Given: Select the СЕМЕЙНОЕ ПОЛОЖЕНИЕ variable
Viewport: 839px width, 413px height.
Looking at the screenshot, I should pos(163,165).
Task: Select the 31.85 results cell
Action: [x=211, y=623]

# Exercise:
Go through the records above and retype each one exactly.

# Output for this exercise:
Given: Select the СЕМЕЙНОЕ ПОЛОЖЕНИЕ variable
Viewport: 839px width, 413px height.
Looking at the screenshot, I should pos(163,165).
Task: Select the 31.85 results cell
Action: [x=211, y=623]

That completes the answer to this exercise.